Index No. 155414/2016
NYSCEF DOC. NO. 113 DECISION & ORDER ALEXANDER M. TISCH, J. :
Motion sequence nos. 003 and 004 are consolidated herein for disposition.
In motion sequence no. 003, defendants The City of New York, The New York City Environmental Control Board, NYCTL 2013-A Trust (2013-A Trust), NYCTL 2014-A Trust (2014-A Trust), and NYCTL 2015-A Trust (2015-A Trust) (collectively, the City defendants) move, pursuant to CPLR 3211 (a) (7), for an order dismissing the claims asserted against them on the ground that no right of equitable subrogation exists.

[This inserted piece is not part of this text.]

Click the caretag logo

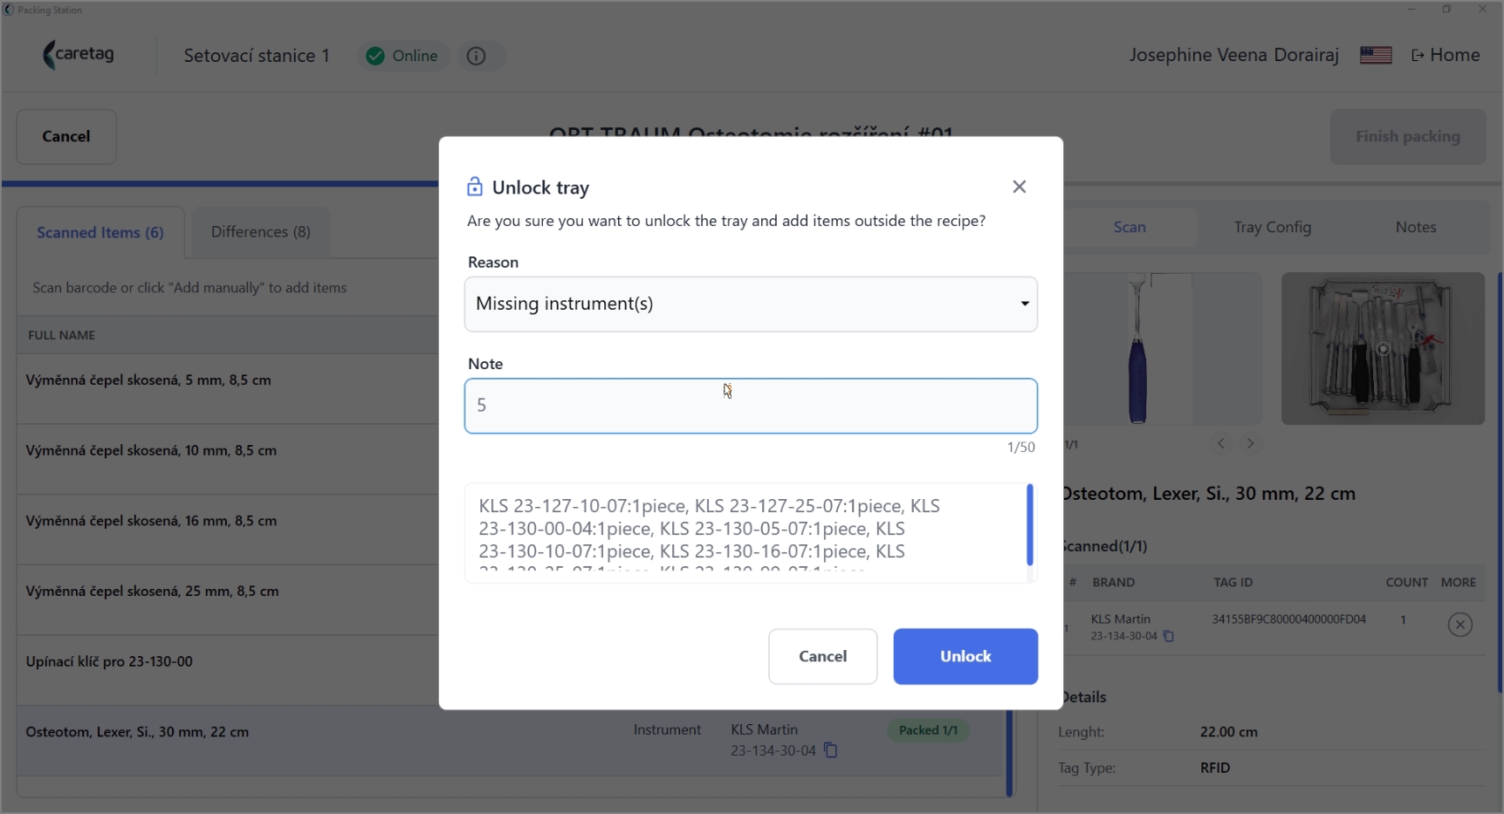click(79, 55)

In motion sequence no. 004, defendants NYCTL 2017-A Trust (2017-A Trust) and The Bank of New York Mellon, as Collateral Agent and Custodian (BNY Mellon) move, pursuant to CPLR 3211 (a) (1) and (a) (7), for an order dismissing the claims asserted against them and determining that no party holds a right of equitable subrogation.
The three actions previously consolidated in this action by the February 23, 2018 order issued by the Honorable Robert D. Kalish concern the property located at 2081 Fifth Avenue in the County, City and State of New York, designated as block 1753, lot 102 on the City of New York for the Borough of Manhattan tax map.

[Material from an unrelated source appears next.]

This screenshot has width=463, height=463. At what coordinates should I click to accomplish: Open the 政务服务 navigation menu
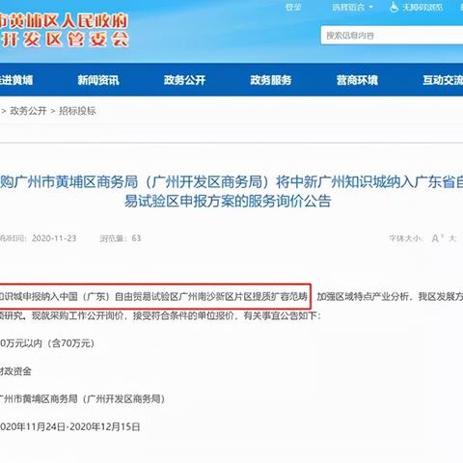click(x=271, y=80)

In action number 1, the earliest commenced action, plaintiffs All Saints Cooperative Realty Corporation (Cooperative), Fredericka Valentin as Administratrix of the Estate of Gertrude Ifield, and Fredericka Valentin, as heir-at-law to Gertrude Ifield (both, Valentin), allege that the property was conveyed from Cooperative to defendant All Saints Co Realty Corporation (Co Realty) through a fraudulent deed, and seek to have title to the property returned to Cooperative. They seek a declaratory judgment determining that Cooperative is the sole fee owner of the property, and vacating the deed transfer to Co Realty.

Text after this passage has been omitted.